Given data:
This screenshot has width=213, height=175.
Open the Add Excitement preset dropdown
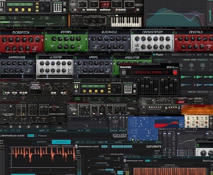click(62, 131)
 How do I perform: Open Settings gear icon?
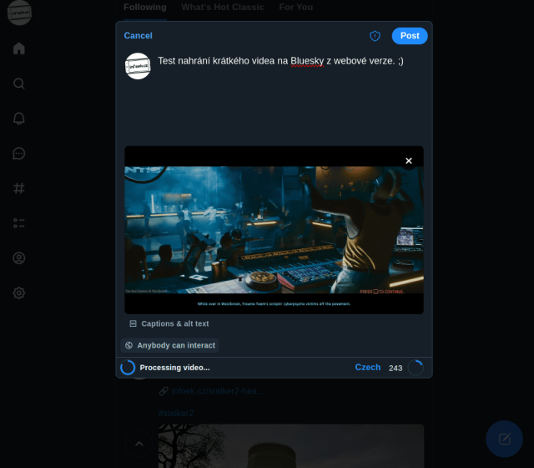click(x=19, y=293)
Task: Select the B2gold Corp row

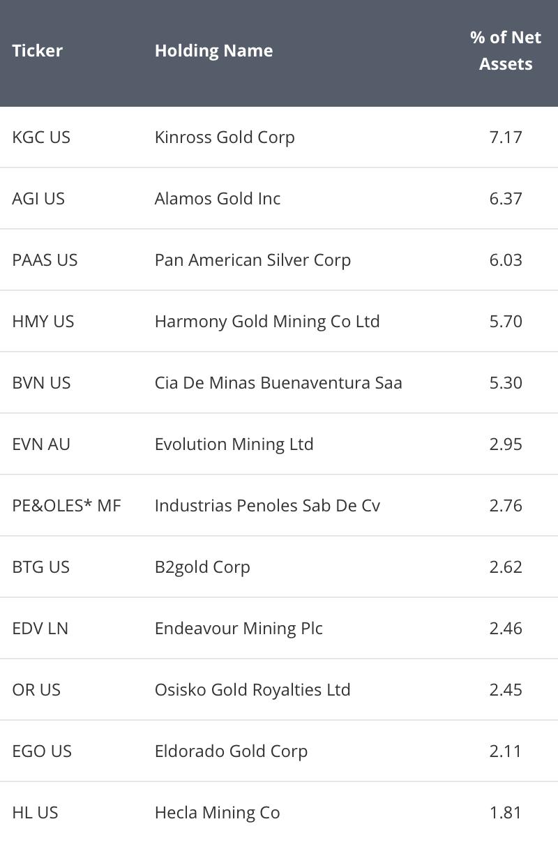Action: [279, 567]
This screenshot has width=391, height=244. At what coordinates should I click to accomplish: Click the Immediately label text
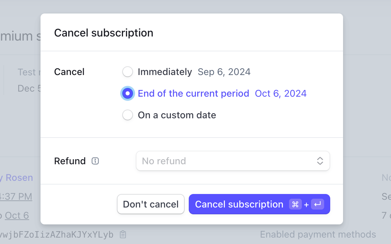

To do: Skip the pictures and retype exactly the lines from the one that contains "Task: Select the B2gold Corp row" to the last line of the records.

Completed exercise:
Task: Select the B2gold Corp row

Action: [279, 567]
This screenshot has width=391, height=244. At what coordinates should I click to accomplish: Click the Immediately label text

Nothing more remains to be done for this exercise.